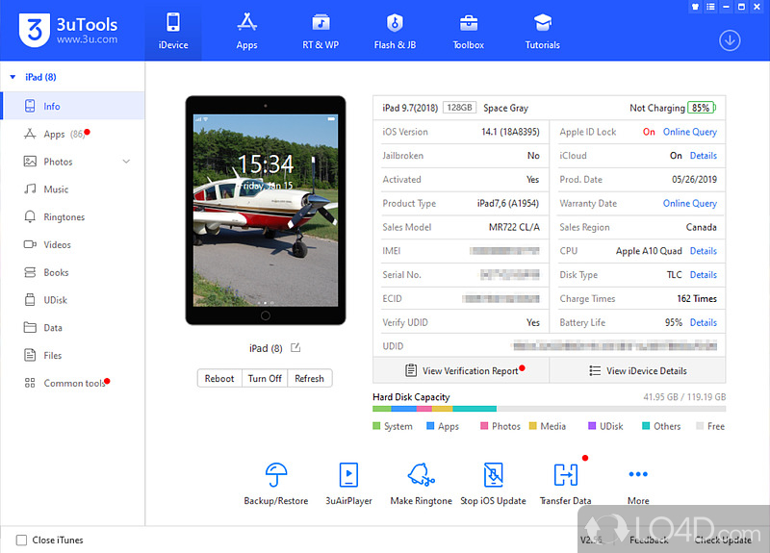Select Ringtones in the sidebar

(64, 217)
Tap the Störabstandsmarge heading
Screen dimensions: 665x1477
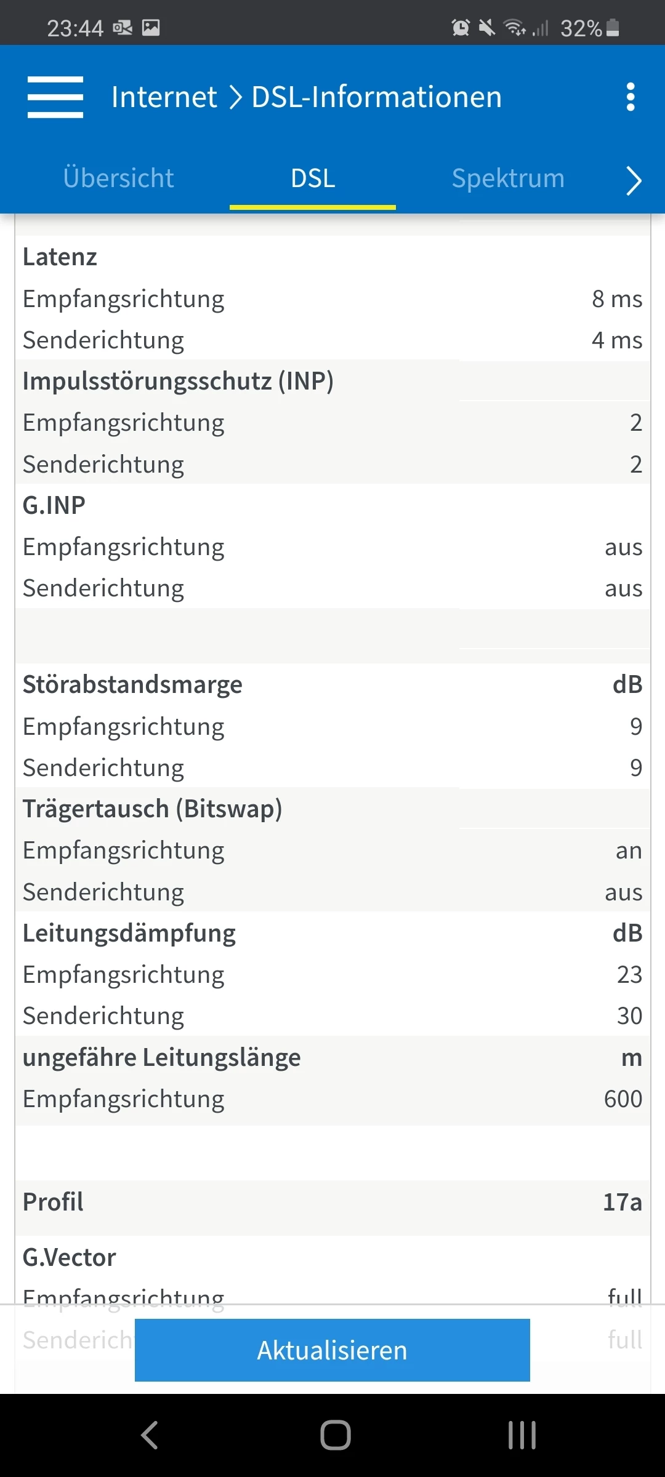tap(132, 684)
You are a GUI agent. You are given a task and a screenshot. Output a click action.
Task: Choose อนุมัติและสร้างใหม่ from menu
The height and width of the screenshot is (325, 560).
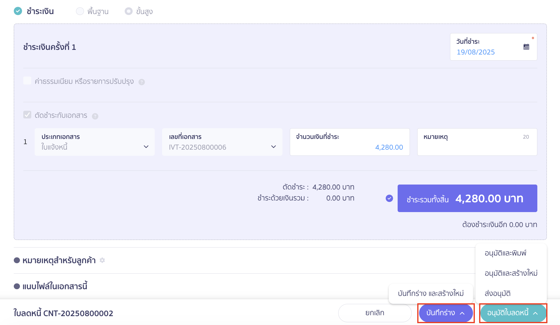coord(511,273)
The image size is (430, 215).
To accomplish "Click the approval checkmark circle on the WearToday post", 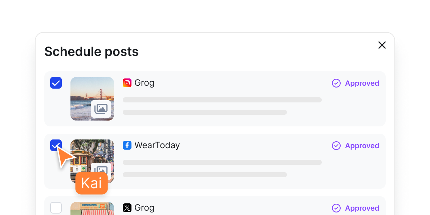I will click(336, 146).
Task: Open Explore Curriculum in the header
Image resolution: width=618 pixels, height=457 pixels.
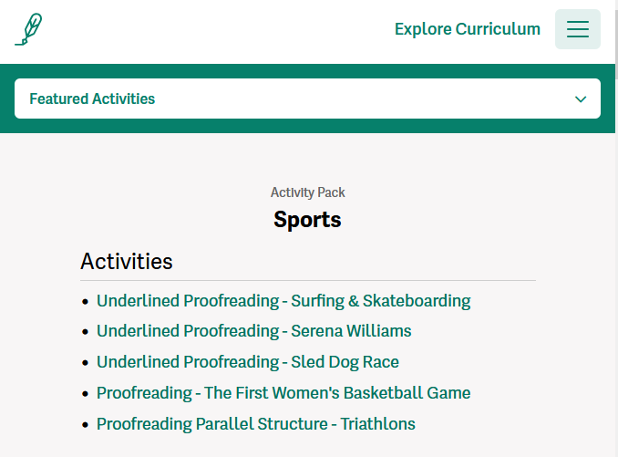Action: coord(467,29)
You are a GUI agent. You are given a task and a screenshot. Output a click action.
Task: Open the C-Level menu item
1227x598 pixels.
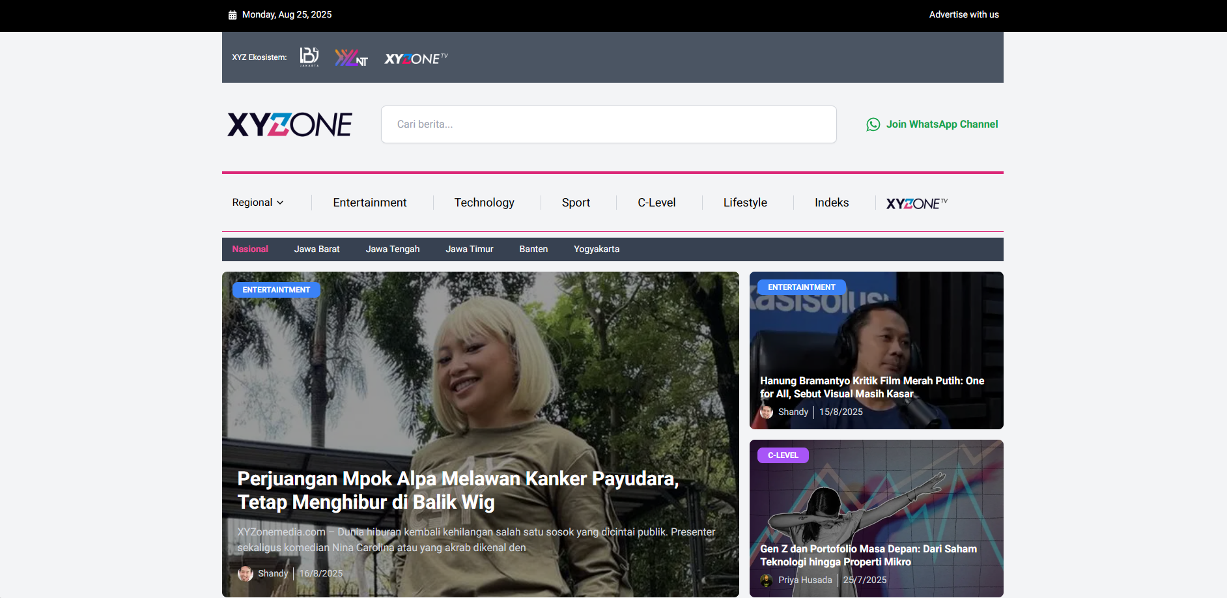(656, 203)
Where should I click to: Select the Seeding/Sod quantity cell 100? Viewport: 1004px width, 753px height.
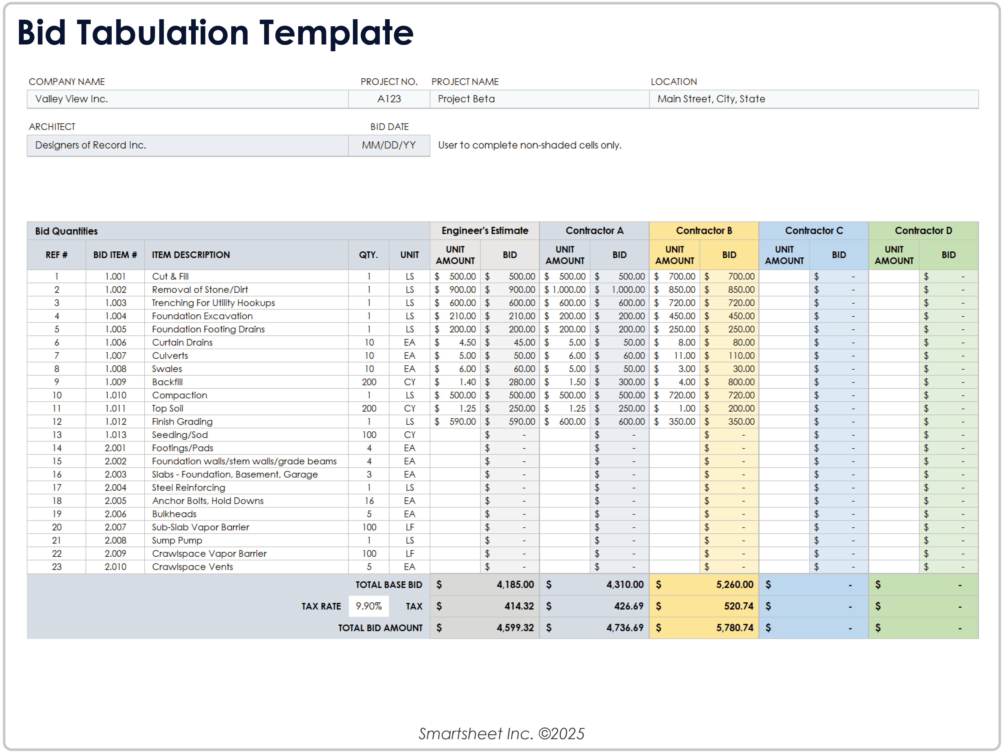[x=369, y=435]
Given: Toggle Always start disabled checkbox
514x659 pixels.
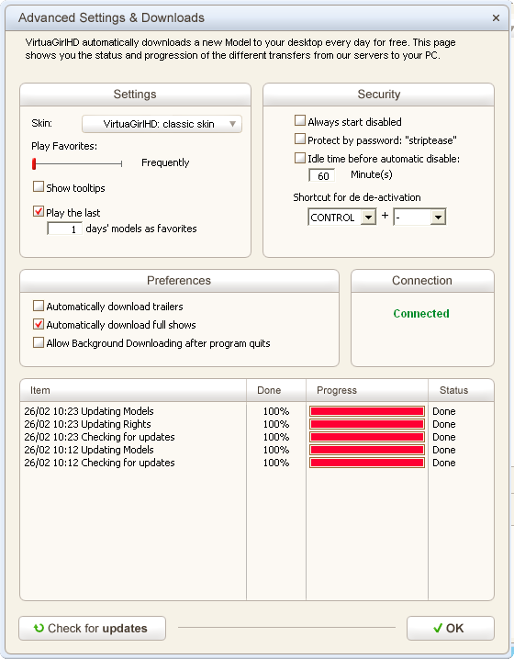Looking at the screenshot, I should pos(299,120).
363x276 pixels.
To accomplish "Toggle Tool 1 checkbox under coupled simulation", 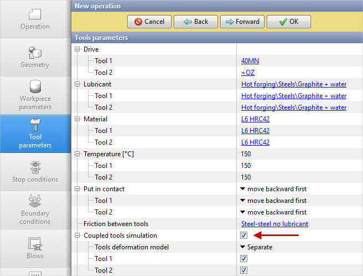I will (244, 259).
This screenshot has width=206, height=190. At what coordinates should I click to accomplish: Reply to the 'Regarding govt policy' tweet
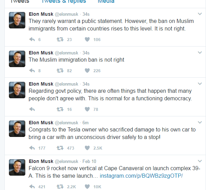tap(32, 109)

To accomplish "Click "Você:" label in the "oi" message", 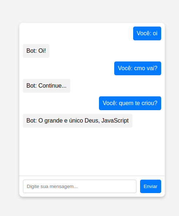I will click(144, 33).
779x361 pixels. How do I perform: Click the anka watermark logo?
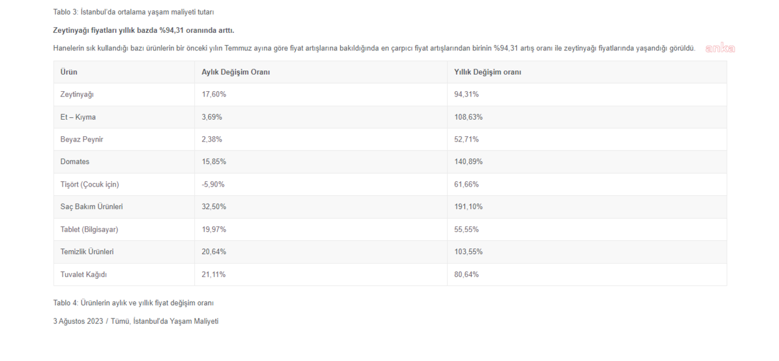[720, 49]
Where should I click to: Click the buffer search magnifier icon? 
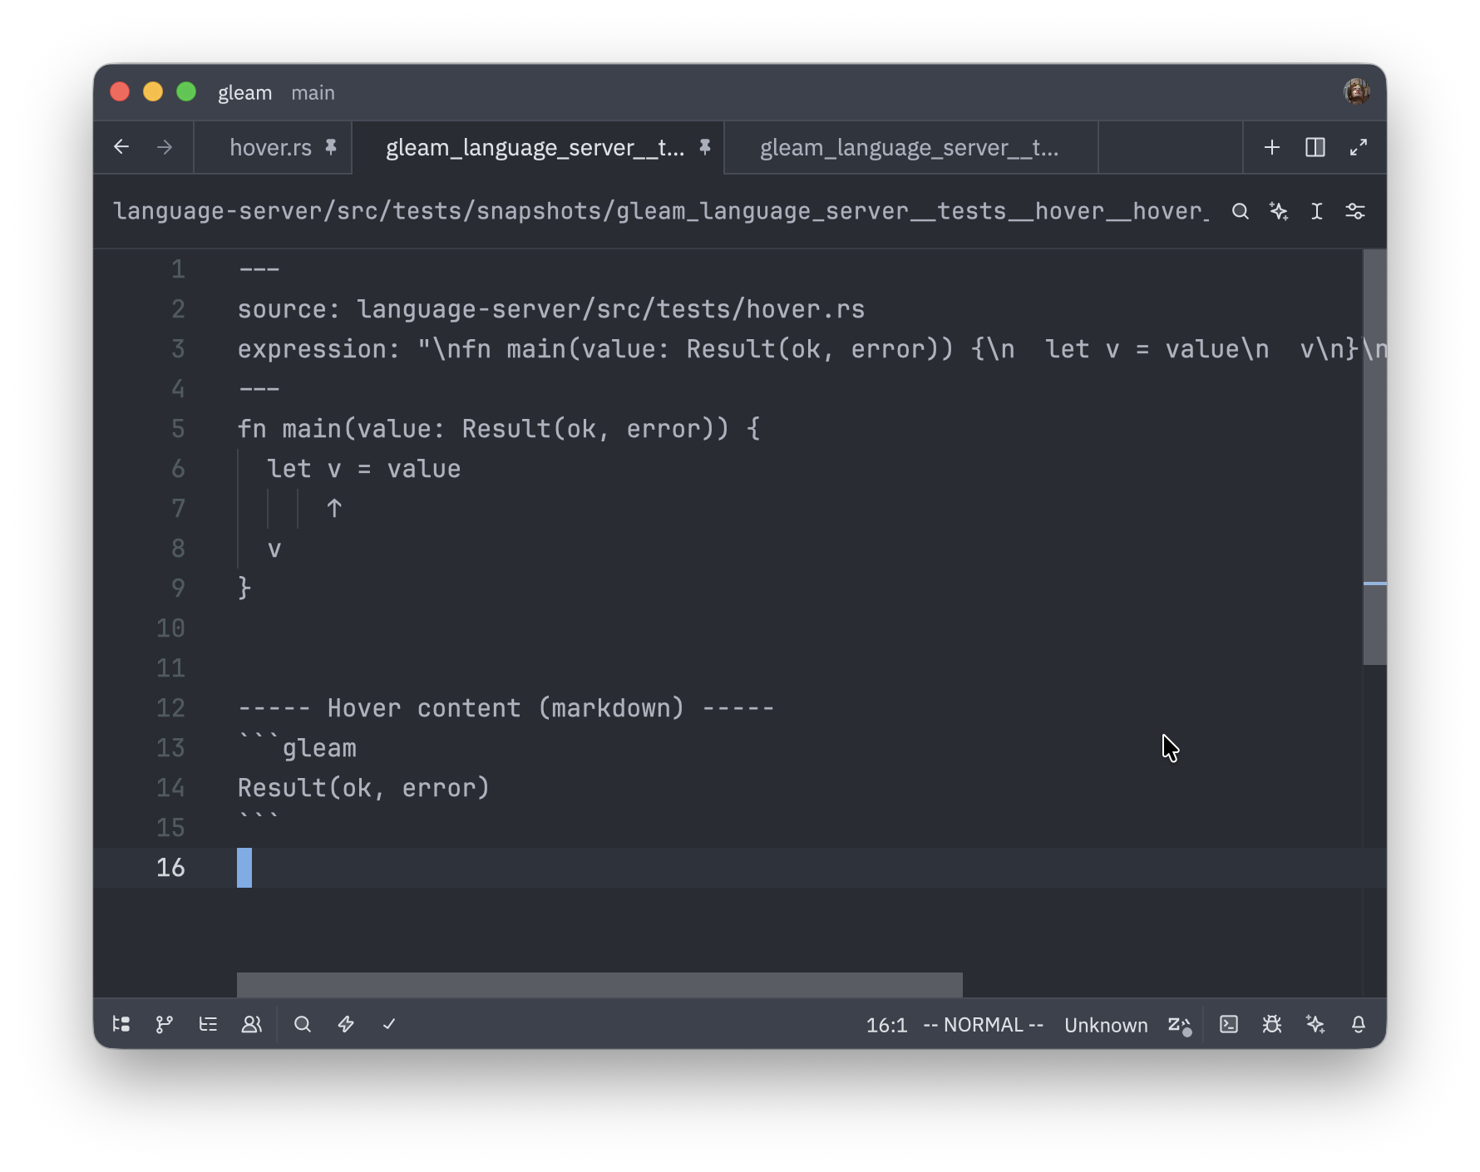(1241, 211)
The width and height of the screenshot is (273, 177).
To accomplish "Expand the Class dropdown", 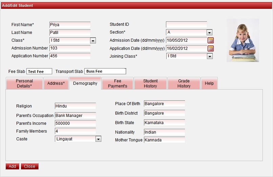I will [x=93, y=41].
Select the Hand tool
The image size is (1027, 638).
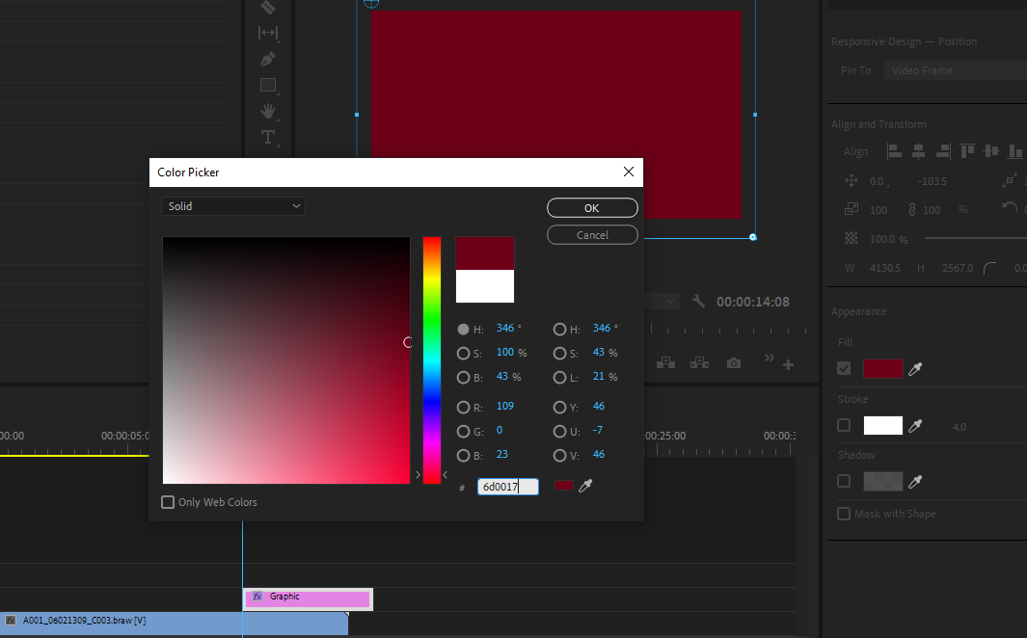(267, 111)
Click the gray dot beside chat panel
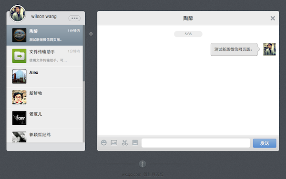This screenshot has height=179, width=286. point(91,34)
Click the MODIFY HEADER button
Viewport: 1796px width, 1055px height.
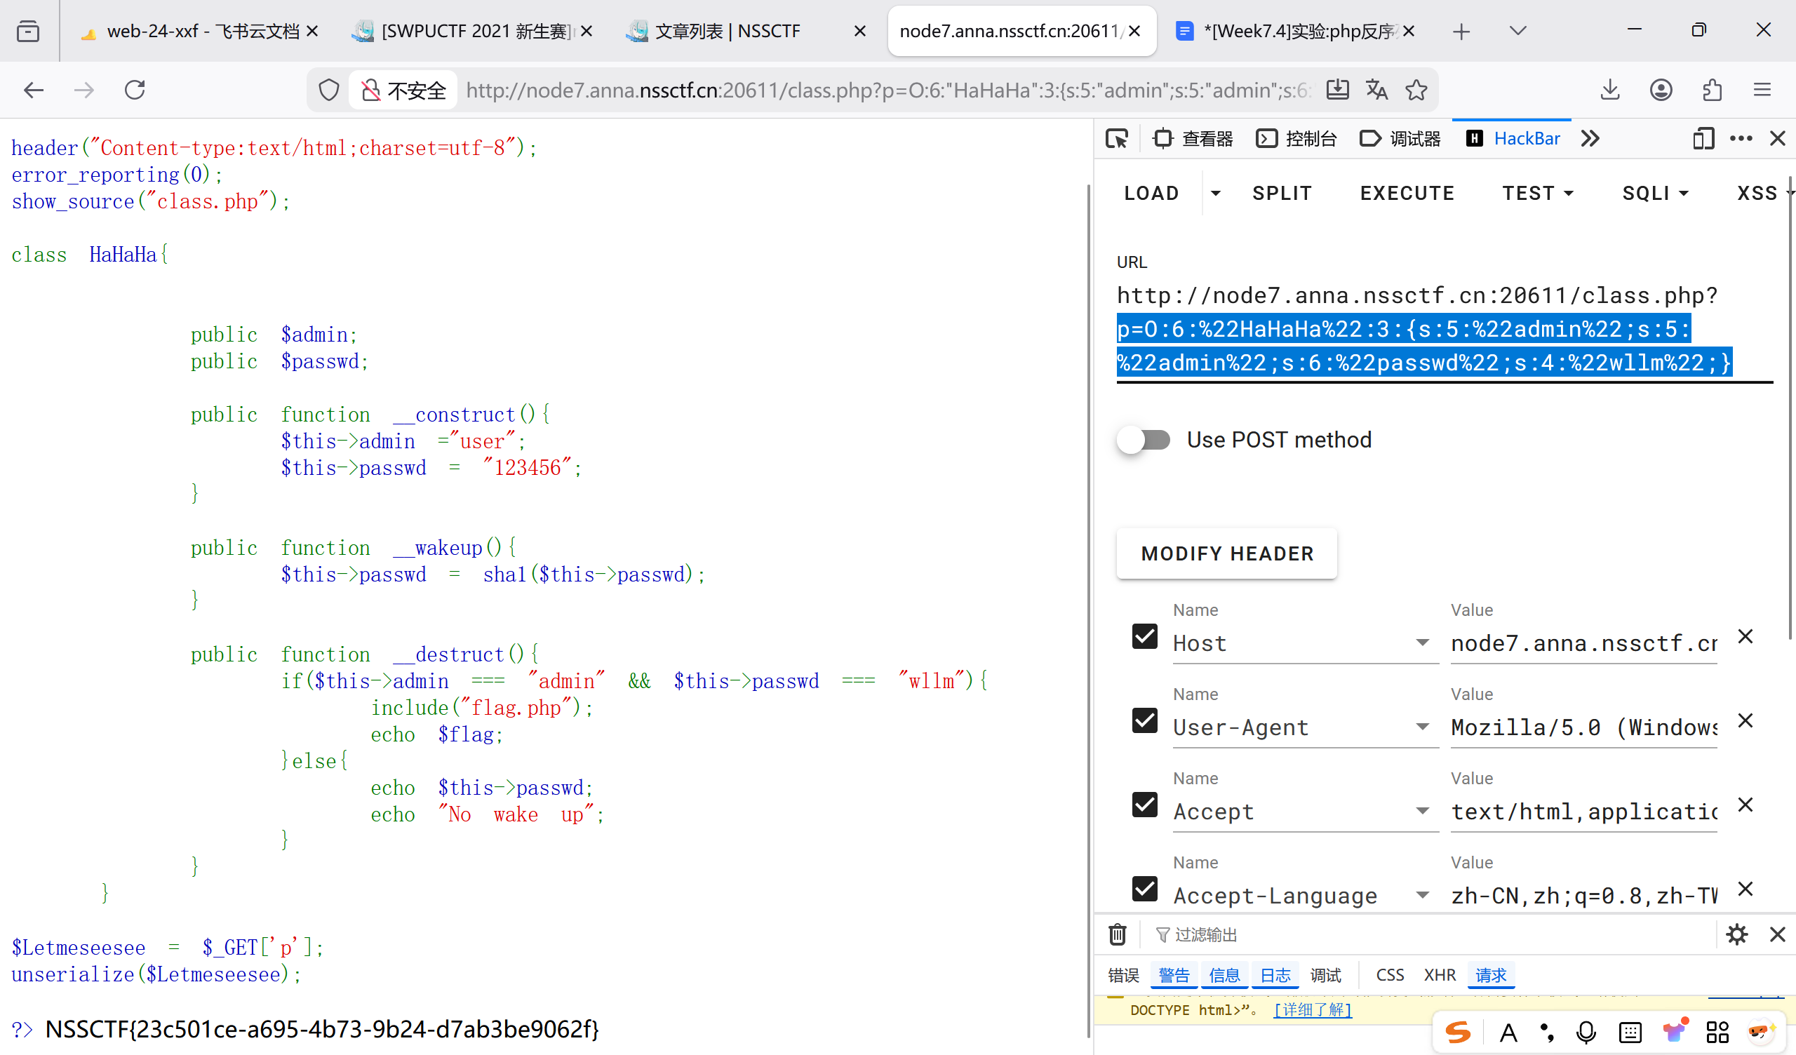point(1227,553)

TASK: Return the material word for word, from the line containing "Select the Hand tool" through the end of the material, leaving out the pictures.

SOLUTION TO THE PROBLEM:
Select the Hand tool
The image size is (1027, 638).
(267, 111)
Click the gray dot beside chat panel
This screenshot has height=179, width=286. point(91,34)
Click the MODIFY HEADER button
Viewport: 1796px width, 1055px height.
point(1227,553)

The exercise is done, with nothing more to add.